--- THE RECORDS ---
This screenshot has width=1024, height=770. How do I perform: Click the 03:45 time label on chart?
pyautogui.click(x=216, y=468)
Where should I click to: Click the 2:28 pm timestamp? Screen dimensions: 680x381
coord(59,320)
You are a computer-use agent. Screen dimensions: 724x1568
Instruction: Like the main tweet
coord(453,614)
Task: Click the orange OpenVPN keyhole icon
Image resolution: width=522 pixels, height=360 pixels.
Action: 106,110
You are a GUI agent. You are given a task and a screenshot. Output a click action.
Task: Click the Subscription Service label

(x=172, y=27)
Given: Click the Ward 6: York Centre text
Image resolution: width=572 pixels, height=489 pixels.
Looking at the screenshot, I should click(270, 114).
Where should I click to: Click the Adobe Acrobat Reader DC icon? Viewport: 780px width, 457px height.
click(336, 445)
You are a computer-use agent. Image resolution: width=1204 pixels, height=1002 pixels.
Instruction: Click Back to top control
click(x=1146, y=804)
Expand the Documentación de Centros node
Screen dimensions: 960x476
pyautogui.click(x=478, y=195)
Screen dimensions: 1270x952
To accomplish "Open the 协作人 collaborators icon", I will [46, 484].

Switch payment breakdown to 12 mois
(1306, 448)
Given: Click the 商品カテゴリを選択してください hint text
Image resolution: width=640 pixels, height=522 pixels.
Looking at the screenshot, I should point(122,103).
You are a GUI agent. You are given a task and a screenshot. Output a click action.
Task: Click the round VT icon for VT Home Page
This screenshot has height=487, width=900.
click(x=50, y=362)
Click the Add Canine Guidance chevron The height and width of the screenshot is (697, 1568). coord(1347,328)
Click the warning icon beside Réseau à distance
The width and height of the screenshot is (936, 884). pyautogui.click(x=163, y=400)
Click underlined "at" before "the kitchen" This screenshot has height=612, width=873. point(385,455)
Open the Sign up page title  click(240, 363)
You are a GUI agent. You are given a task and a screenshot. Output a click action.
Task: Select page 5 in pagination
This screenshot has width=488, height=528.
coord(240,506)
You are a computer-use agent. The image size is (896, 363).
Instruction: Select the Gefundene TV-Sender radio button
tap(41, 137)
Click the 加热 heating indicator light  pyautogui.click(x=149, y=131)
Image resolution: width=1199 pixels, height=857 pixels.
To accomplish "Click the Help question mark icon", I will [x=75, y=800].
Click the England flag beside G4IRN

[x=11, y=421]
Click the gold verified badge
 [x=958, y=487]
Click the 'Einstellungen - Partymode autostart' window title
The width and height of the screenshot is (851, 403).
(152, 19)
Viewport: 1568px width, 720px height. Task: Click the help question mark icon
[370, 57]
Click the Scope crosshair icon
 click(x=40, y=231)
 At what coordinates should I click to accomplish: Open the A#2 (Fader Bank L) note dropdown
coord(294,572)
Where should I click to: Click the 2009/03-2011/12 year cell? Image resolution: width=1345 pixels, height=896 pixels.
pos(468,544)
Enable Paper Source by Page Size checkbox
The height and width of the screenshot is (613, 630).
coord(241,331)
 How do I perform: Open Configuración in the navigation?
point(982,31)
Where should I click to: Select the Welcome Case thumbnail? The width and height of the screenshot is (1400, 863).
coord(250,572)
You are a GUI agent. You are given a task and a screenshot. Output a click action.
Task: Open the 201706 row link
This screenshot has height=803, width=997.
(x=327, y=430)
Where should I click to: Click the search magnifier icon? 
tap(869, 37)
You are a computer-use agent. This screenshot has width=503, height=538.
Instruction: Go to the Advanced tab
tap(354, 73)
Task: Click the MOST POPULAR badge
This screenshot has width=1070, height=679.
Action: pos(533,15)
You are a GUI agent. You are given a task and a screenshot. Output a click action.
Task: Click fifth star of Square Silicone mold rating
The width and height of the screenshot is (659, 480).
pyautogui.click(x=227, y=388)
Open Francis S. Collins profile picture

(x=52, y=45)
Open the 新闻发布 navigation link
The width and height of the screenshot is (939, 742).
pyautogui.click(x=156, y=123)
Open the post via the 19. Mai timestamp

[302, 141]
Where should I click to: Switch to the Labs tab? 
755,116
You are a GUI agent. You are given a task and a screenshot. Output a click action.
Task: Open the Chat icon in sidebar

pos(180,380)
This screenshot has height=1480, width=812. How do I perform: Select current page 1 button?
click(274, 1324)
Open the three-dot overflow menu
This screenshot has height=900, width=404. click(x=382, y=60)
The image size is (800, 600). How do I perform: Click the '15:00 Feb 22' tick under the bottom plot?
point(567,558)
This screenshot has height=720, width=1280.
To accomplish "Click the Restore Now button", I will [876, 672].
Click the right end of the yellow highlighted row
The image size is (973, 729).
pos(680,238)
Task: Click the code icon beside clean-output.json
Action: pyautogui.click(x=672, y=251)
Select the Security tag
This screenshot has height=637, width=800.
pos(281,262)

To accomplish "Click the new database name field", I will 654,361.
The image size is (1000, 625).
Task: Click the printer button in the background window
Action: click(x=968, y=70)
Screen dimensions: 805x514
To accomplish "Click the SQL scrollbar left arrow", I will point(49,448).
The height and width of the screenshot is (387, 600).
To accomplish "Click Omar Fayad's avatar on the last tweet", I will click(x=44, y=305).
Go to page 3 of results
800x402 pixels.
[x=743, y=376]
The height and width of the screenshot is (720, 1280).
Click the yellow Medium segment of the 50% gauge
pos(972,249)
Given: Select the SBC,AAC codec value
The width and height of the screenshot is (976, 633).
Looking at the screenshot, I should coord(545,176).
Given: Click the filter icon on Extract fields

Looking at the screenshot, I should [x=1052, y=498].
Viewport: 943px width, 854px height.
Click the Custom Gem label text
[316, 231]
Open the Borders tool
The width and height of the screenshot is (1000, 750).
---
**ACTIVITY**
Would you please return all of the data exactly?

**OUTPUT**
This screenshot has width=1024, height=770. How do I perform: Click the 03:45 time label on chart?
pyautogui.click(x=216, y=468)
Where should I click to: Click the 2:28 pm timestamp? Screen dimensions: 680x381
coord(59,320)
You are a computer-use agent. Screen dimensions: 724x1568
Instruction: Like the main tweet
coord(453,614)
Task: Click the orange OpenVPN keyhole icon
Image resolution: width=522 pixels, height=360 pixels.
Action: 106,110
You are a GUI agent. You are given a task and a screenshot. Output a click action.
Task: Click the Subscription Service label

(x=172, y=27)
Given: Click the Ward 6: York Centre text
Image resolution: width=572 pixels, height=489 pixels.
Looking at the screenshot, I should click(270, 114).
Where should I click to: Click the Adobe Acrobat Reader DC icon? Viewport: 780px width, 457px height.
click(336, 445)
You are a computer-use agent. Image resolution: width=1204 pixels, height=1002 pixels.
Instruction: Click Back to top control
click(x=1146, y=804)
Expand the Documentación de Centros node
Screen dimensions: 960x476
pyautogui.click(x=478, y=195)
Screen dimensions: 1270x952
To accomplish "Open the 协作人 collaborators icon", I will [46, 484].

Switch payment breakdown to 12 mois
(1306, 448)
Given: Click the 商品カテゴリを選択してください hint text
Image resolution: width=640 pixels, height=522 pixels.
Looking at the screenshot, I should point(122,103).
You are a GUI agent. You are given a task and a screenshot. Output a click action.
Task: Click the round VT icon for VT Home Page
This screenshot has height=487, width=900.
click(x=50, y=362)
Click the Add Canine Guidance chevron The height and width of the screenshot is (697, 1568). coord(1347,328)
Click the warning icon beside Réseau à distance
The width and height of the screenshot is (936, 884). pyautogui.click(x=163, y=400)
Click underlined "at" before "the kitchen" This screenshot has height=612, width=873. point(385,455)
Open the Sign up page title  click(240, 363)
You are a GUI agent. You are given a task and a screenshot. Output a click action.
Task: Select page 5 in pagination
This screenshot has width=488, height=528.
coord(240,506)
You are a computer-use agent. The image size is (896, 363).
Instruction: Select the Gefundene TV-Sender radio button
tap(41, 137)
Click the 加热 heating indicator light  pyautogui.click(x=149, y=131)
Image resolution: width=1199 pixels, height=857 pixels.
To accomplish "Click the Help question mark icon", I will [x=75, y=800].
Click the England flag beside G4IRN

[x=11, y=421]
Click the gold verified badge
 [x=958, y=487]
Click the 'Einstellungen - Partymode autostart' window title
The width and height of the screenshot is (851, 403).
(152, 19)
Viewport: 1568px width, 720px height. Task: Click the help question mark icon
[370, 57]
Click the Scope crosshair icon
 click(x=40, y=231)
 At what coordinates should I click to accomplish: Open the A#2 (Fader Bank L) note dropdown
coord(294,572)
Where should I click to: Click the 2009/03-2011/12 year cell? Image resolution: width=1345 pixels, height=896 pixels.
pos(468,544)
Enable Paper Source by Page Size checkbox
The height and width of the screenshot is (613, 630).
coord(241,331)
 How do I perform: Open Configuración in the navigation?
point(982,31)
Where should I click to: Select the Welcome Case thumbnail? The width and height of the screenshot is (1400, 863).
coord(250,572)
You are a GUI agent. You are given a task and a screenshot. Output a click action.
Task: Open the 201706 row link
This screenshot has height=803, width=997.
(x=327, y=430)
Where should I click to: Click the search magnifier icon? 
tap(869, 37)
You are a computer-use agent. This screenshot has width=503, height=538.
Instruction: Go to the Advanced tab
tap(354, 73)
Task: Click the MOST POPULAR badge
This screenshot has width=1070, height=679.
Action: pos(533,15)
You are a GUI agent. You are given a task and a screenshot. Output a click action.
Task: Click fifth star of Square Silicone mold rating
The width and height of the screenshot is (659, 480).
pyautogui.click(x=227, y=388)
Open Francis S. Collins profile picture

(x=52, y=45)
Open the 新闻发布 navigation link
The width and height of the screenshot is (939, 742).
pyautogui.click(x=156, y=123)
Open the post via the 19. Mai timestamp

[302, 141]
Where should I click to: Switch to the Labs tab? 
755,116
You are a GUI agent. You are given a task and a screenshot. Output a click action.
Task: Open the Chat icon in sidebar

pos(180,380)
This screenshot has height=1480, width=812. How do I perform: Select current page 1 button?
click(274, 1324)
Open the three-dot overflow menu
This screenshot has height=900, width=404. click(x=382, y=60)
The image size is (800, 600). How do I perform: Click the '15:00 Feb 22' tick under the bottom plot?
point(567,558)
This screenshot has height=720, width=1280.
To accomplish "Click the Restore Now button", I will [876, 672].
Click the right end of the yellow highlighted row
The image size is (973, 729).
pos(680,238)
Task: Click the code icon beside clean-output.json
Action: pyautogui.click(x=672, y=251)
Select the Security tag
This screenshot has height=637, width=800.
pos(281,262)

To accomplish "Click the new database name field", I will 654,361.
The image size is (1000, 625).
Task: Click the printer button in the background window
Action: click(x=968, y=70)
Screen dimensions: 805x514
To accomplish "Click the SQL scrollbar left arrow", I will point(49,448).
The height and width of the screenshot is (387, 600).
To accomplish "Click Omar Fayad's avatar on the last tweet", I will click(x=44, y=305).
Go to page 3 of results
800x402 pixels.
[x=743, y=376]
The height and width of the screenshot is (720, 1280).
Click the yellow Medium segment of the 50% gauge
pos(972,249)
Given: Select the SBC,AAC codec value
The width and height of the screenshot is (976, 633).
Looking at the screenshot, I should coord(545,176).
Given: Click the filter icon on Extract fields

Looking at the screenshot, I should [x=1052, y=498].
Viewport: 943px width, 854px height.
Click the Custom Gem label text
[316, 231]
Open the Borders tool
The width and height of the screenshot is (1000, 750).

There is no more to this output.